▸ **What you will do**
In the data below, how many lines include the string "agent"? Give only the number.
BEGIN Source material
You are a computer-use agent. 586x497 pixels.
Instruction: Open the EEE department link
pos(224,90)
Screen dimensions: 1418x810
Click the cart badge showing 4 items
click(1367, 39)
END Source material
BEGIN Source material
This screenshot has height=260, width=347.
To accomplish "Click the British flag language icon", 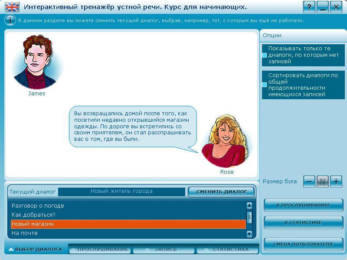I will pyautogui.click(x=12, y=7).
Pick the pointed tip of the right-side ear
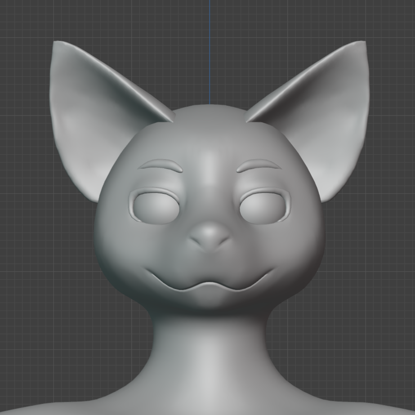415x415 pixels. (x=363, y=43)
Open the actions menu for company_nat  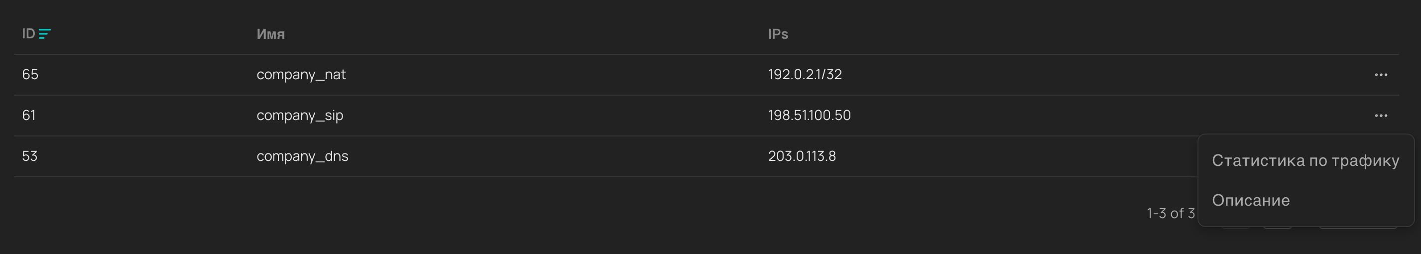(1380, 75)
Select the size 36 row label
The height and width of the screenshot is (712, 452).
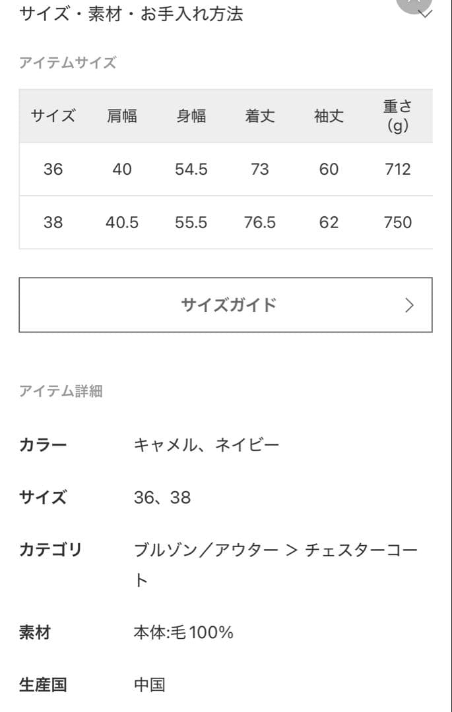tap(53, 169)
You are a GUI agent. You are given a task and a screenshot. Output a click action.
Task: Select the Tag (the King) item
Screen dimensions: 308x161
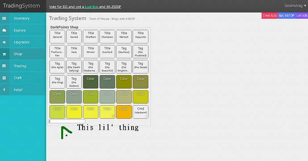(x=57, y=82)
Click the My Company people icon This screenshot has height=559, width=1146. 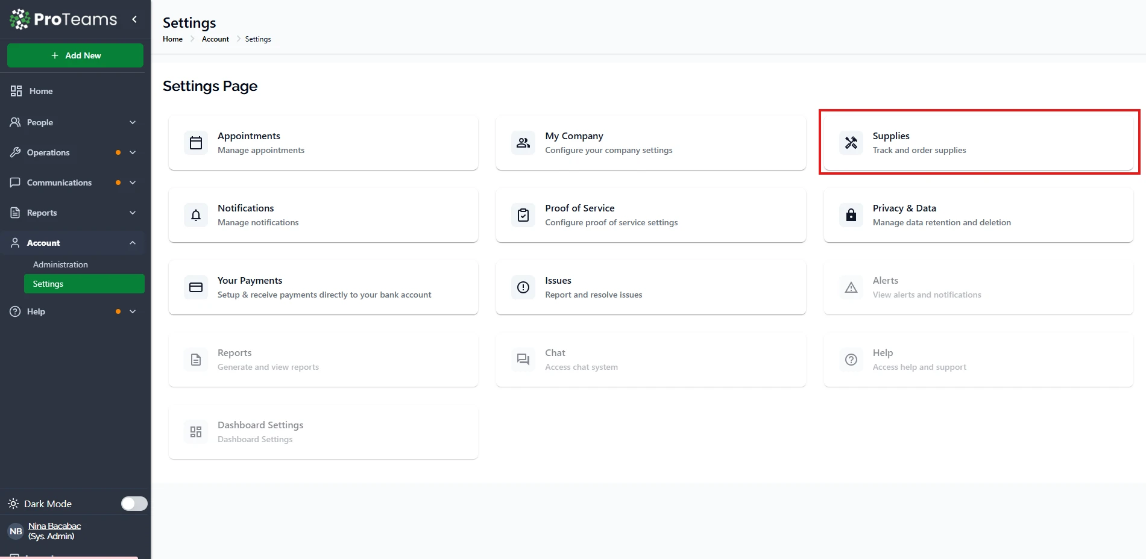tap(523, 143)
END Source material
▸ **Task response**
2